これは頭の中に“英語回路”が構築され、僕の中に眠っていた“英語の基底能力”が稼働し始めたためだ。



あれだけ時間が不足していたマーク模試の英語もなんと時間が余るようになり、偏差値は60台後半から(模試によっては)70以上を叩き出した。





ただ、すべての科目が順調だったわけではない。


国語のマーク模試は思うように点数がとれず、いつも65%ぐらいの得点率だった。



とはいえ、国語に関しては焦ってもどうしようもないので、古文と漢文をしっかり学習し、短時間で高得点をとれるようにする、という方針を貫くことにした。





そして最も苦戦したのがマーク模試の数学である。



マーク形式の数学が苦手なのは、はるか昔からだが、記述式の数学ができるようになればマーク式も勝手にできるようになるものだと思っていた。



だが、実際はそうではなかった。



ゆっくり解けば完答できるのに、時間がなくてパニックになってしまう。





(一体なにがいけないんだ・・・?)



苦悩しながら勉強する日々がしばらく続いた。





そんなある日、ふと子どもの頃の記憶を思い出した。



友達の家で“マリオカート”をやっていた記憶



そういえば、アイツ、最初のコース(マリオサーキット1)だけ異常に速かったんだよなぁ。

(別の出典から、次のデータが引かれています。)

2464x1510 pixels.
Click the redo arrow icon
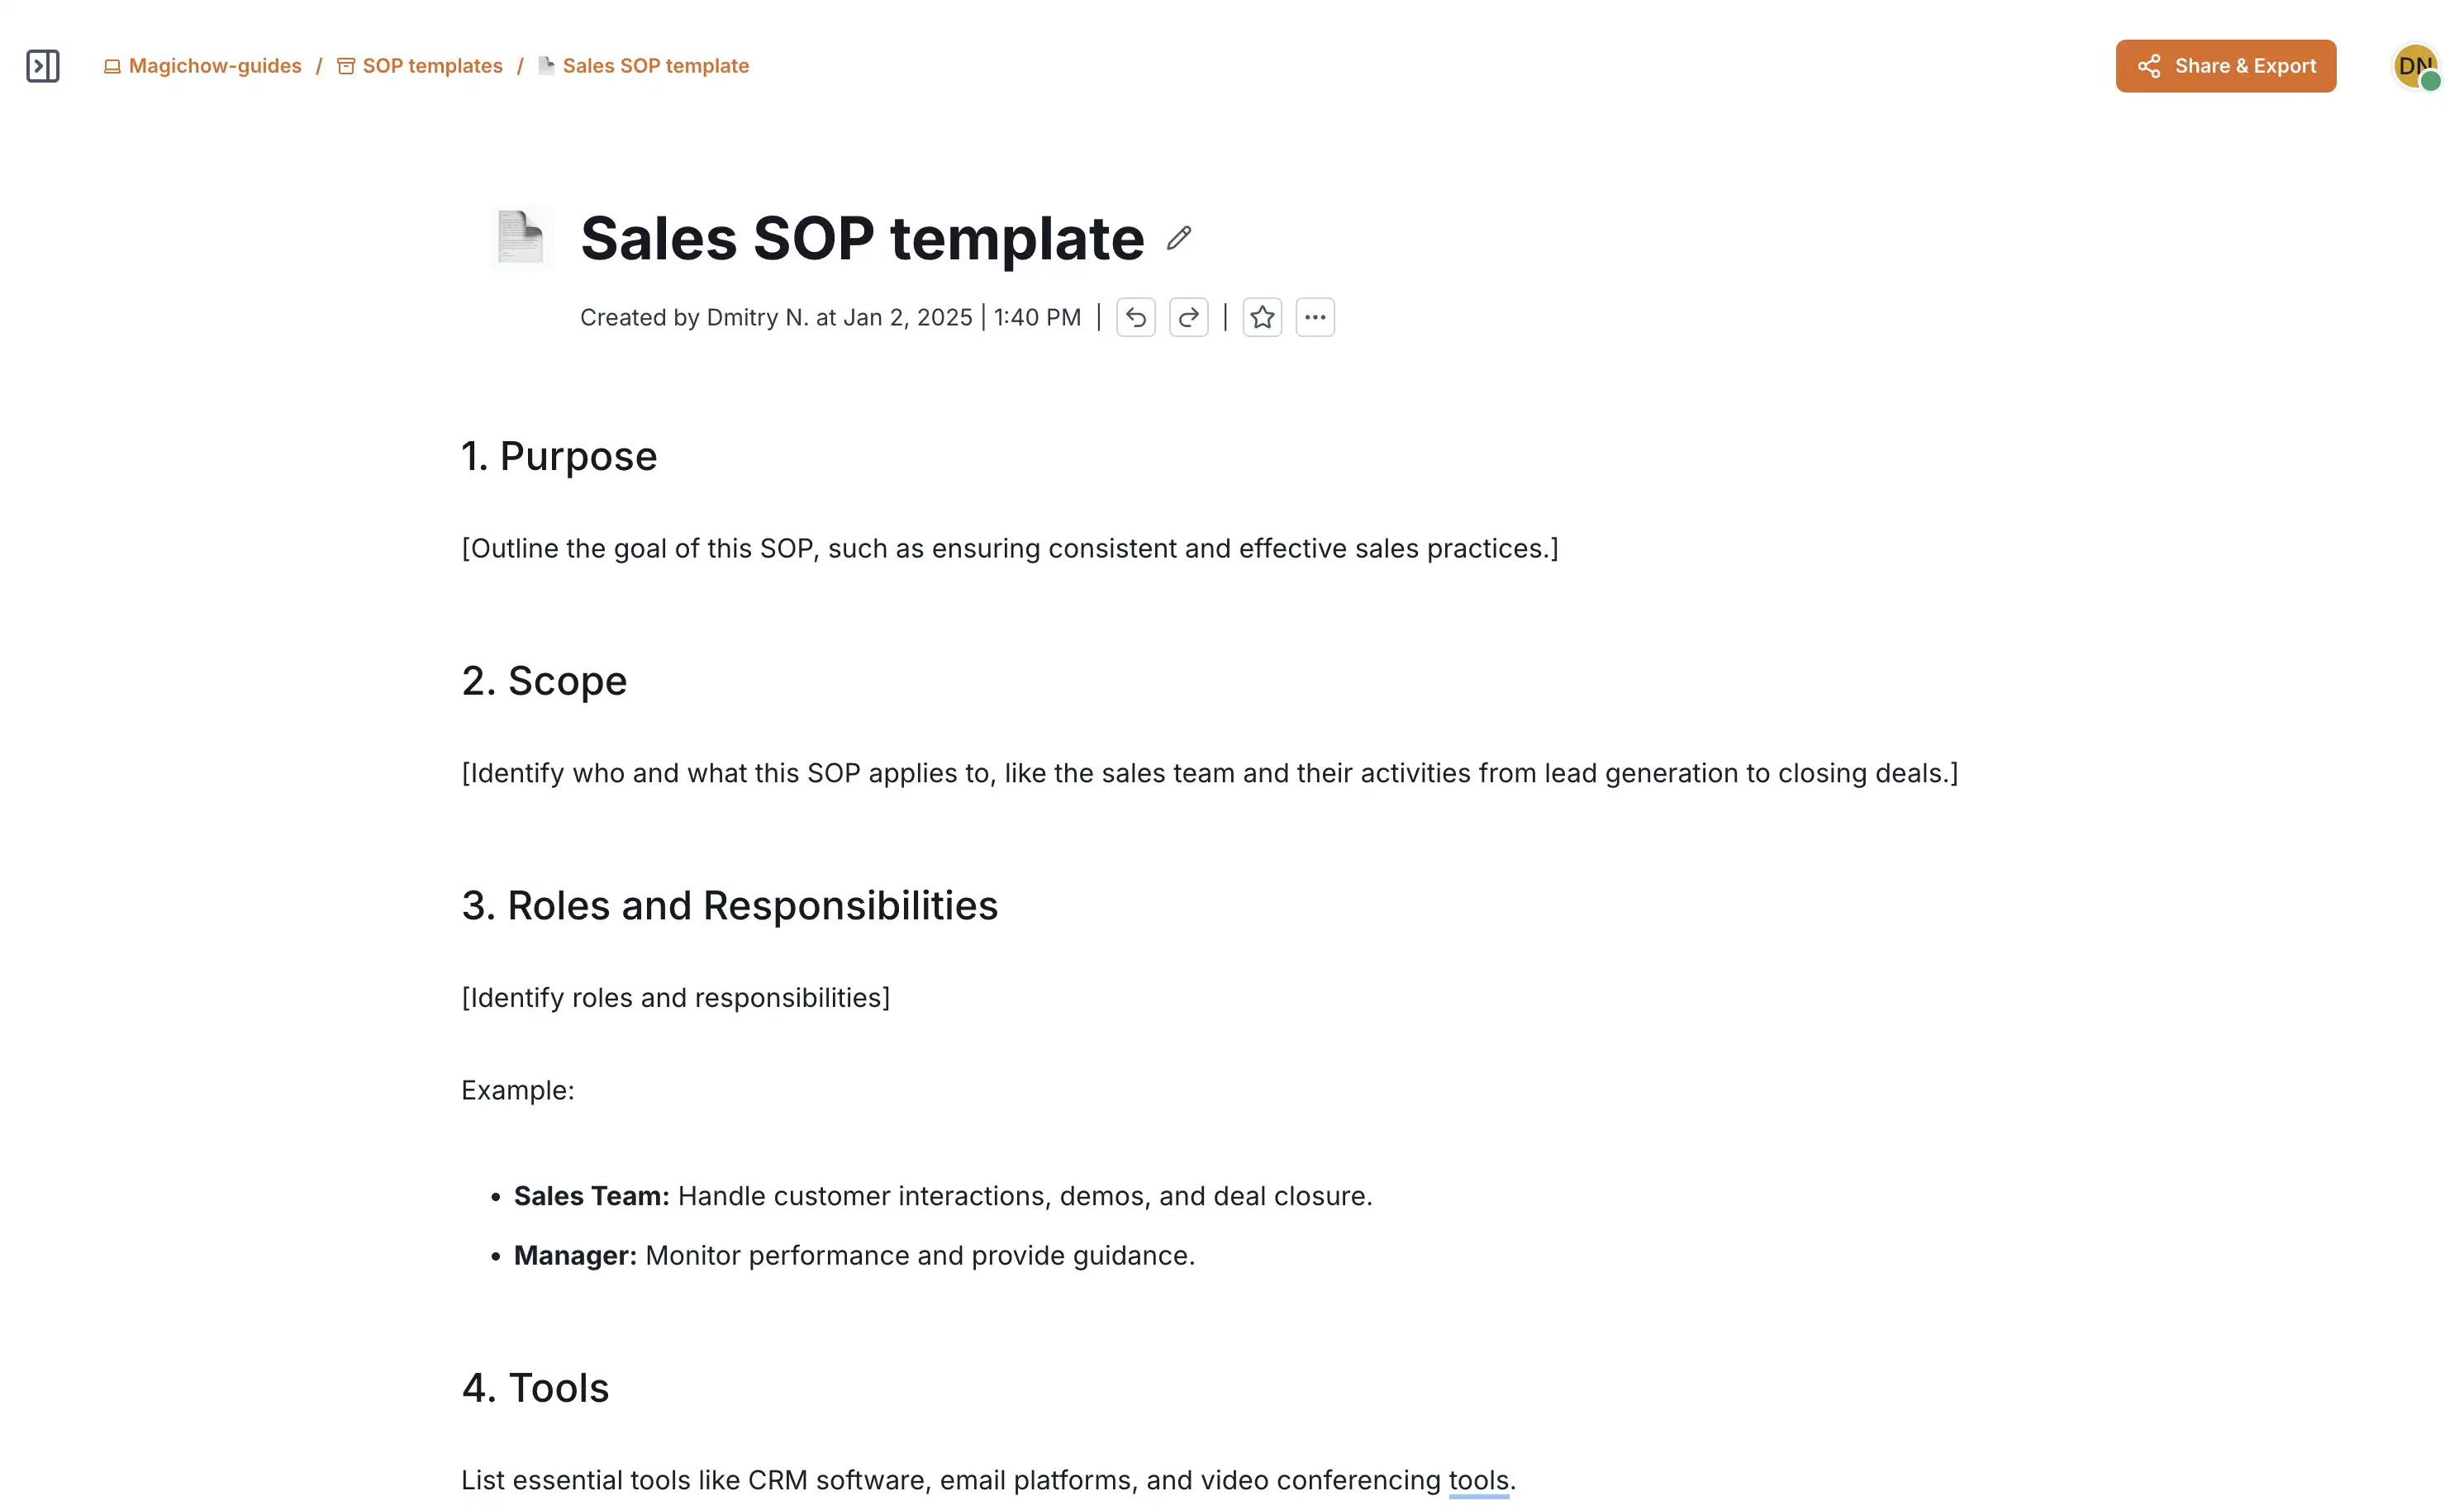1189,318
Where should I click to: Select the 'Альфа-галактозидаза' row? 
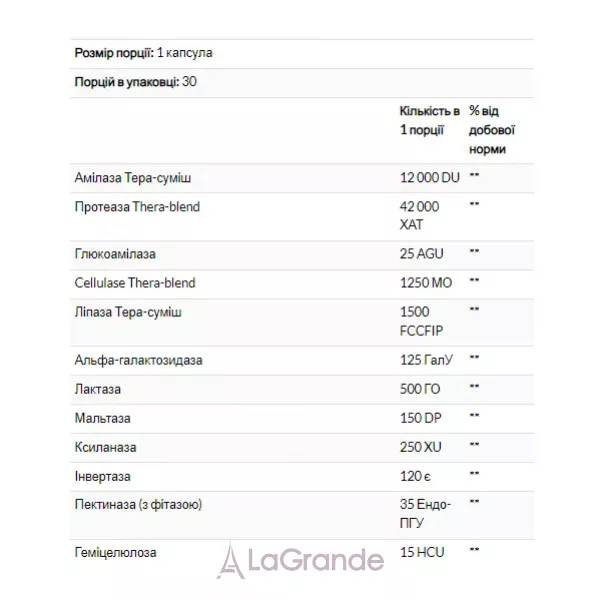click(x=302, y=361)
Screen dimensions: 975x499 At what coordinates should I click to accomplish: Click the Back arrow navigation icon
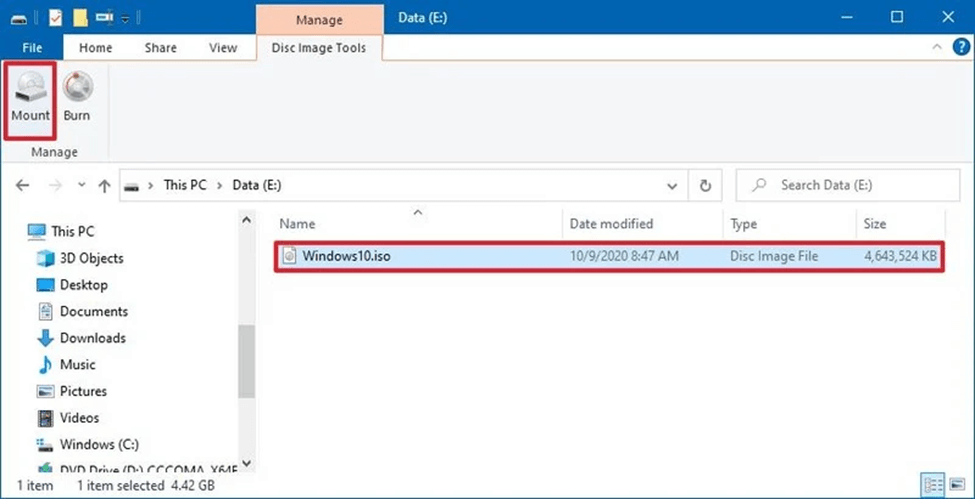coord(24,186)
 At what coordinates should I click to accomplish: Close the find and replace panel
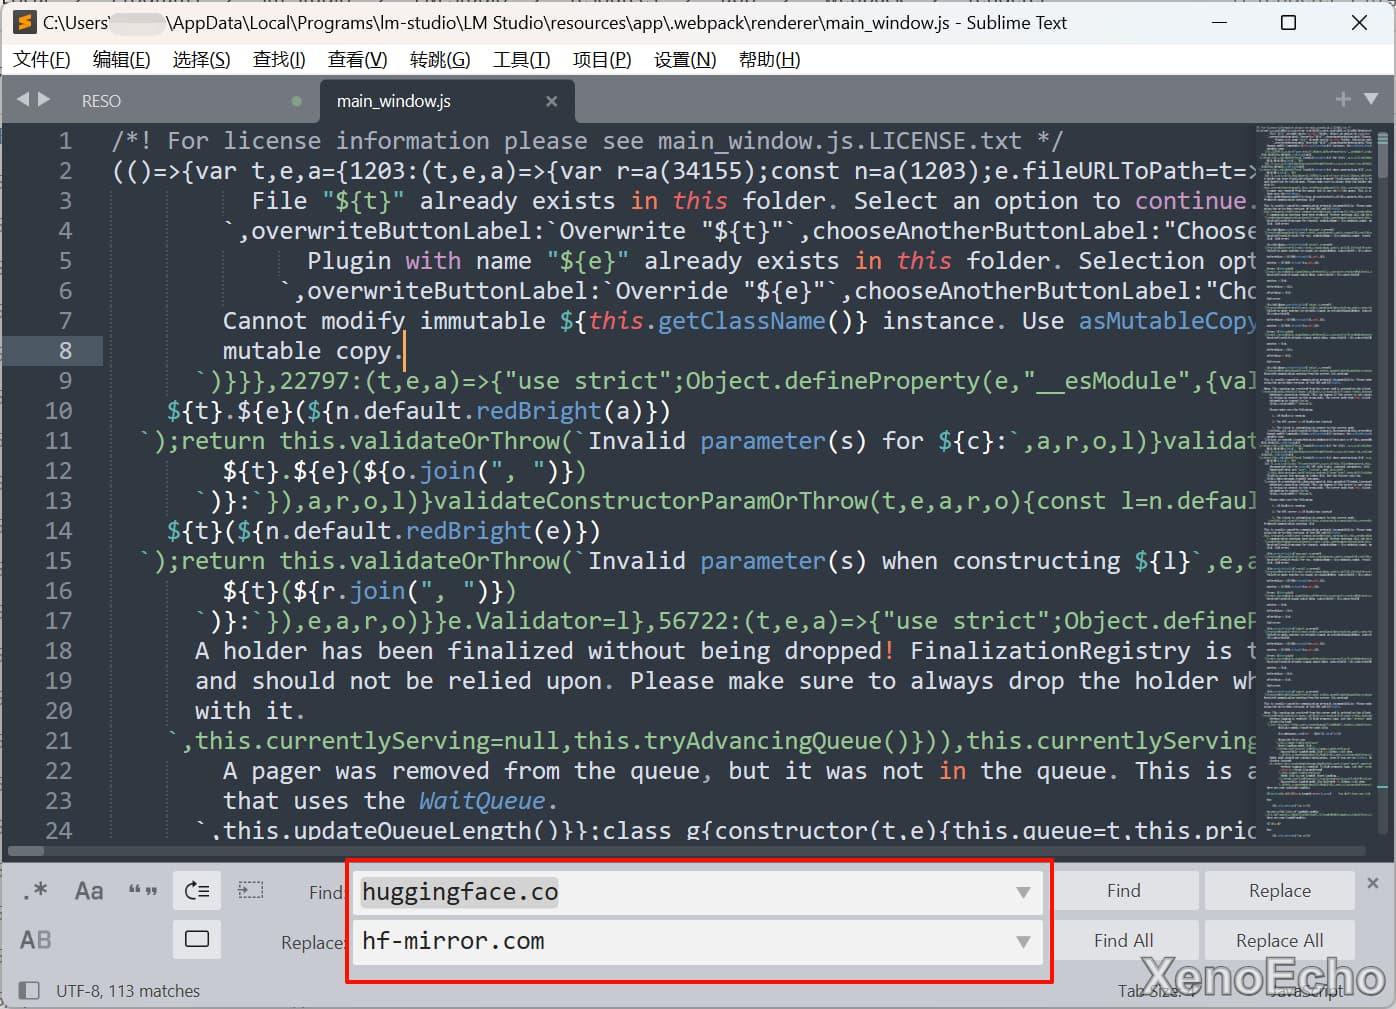[x=1373, y=883]
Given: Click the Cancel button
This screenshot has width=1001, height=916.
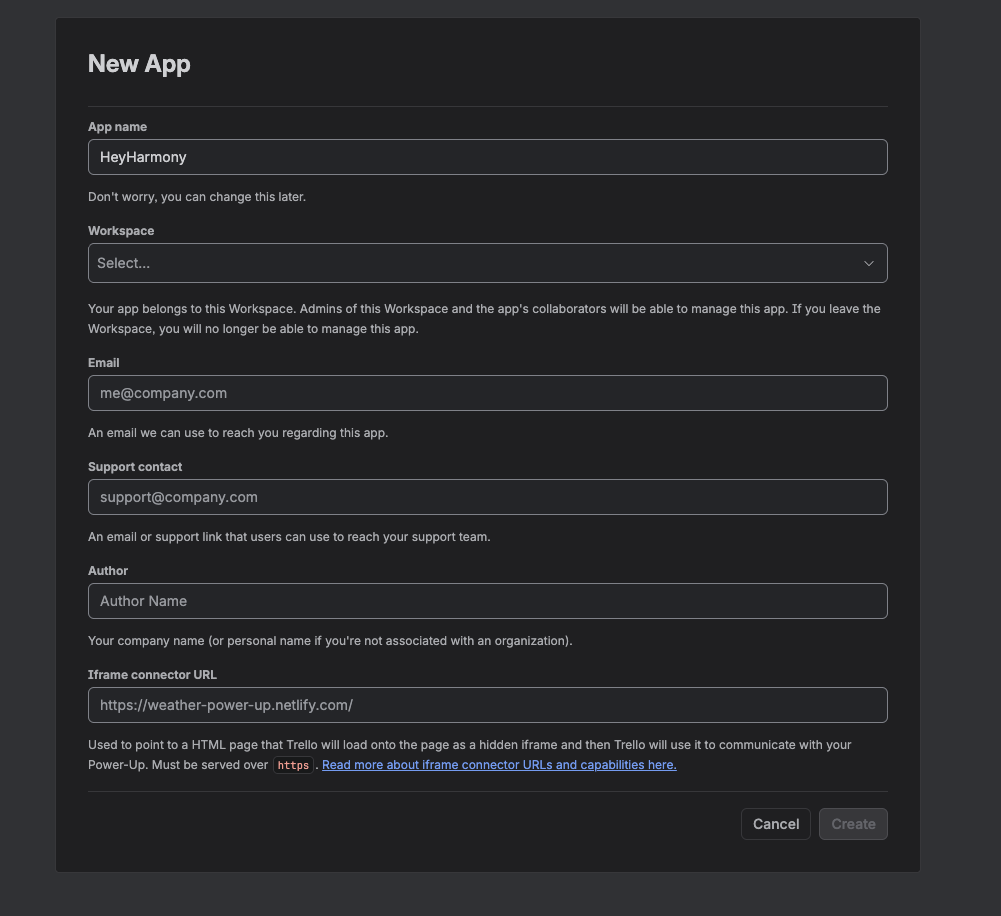Looking at the screenshot, I should point(776,824).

僕も同じようにマリオサーキット1だけ練習しまくったら速く走れるようになるのかな・・・







(・・・ん?これってセンター数学も同じじゃないのか?)





センター数学は“時間”が勝負の科目だ。


とにかく短時間で問題を解けるようになればよい。




であるなら、ひたすら問題を速く解く練習を繰り返せばよいのでは?






これこそがセンター試験を攻略するための最重要ポイントであるわけだが、多くの受験生はこの単純な事実に気づかない。



解法を記憶する“インプット”のみを重視し “アウトプット”を疎かにしてしまうのである。






こうして、ようやくセンター試験を突破するための糸口をつかんだ僕は、3度目の大学受験へと突き進んでいった。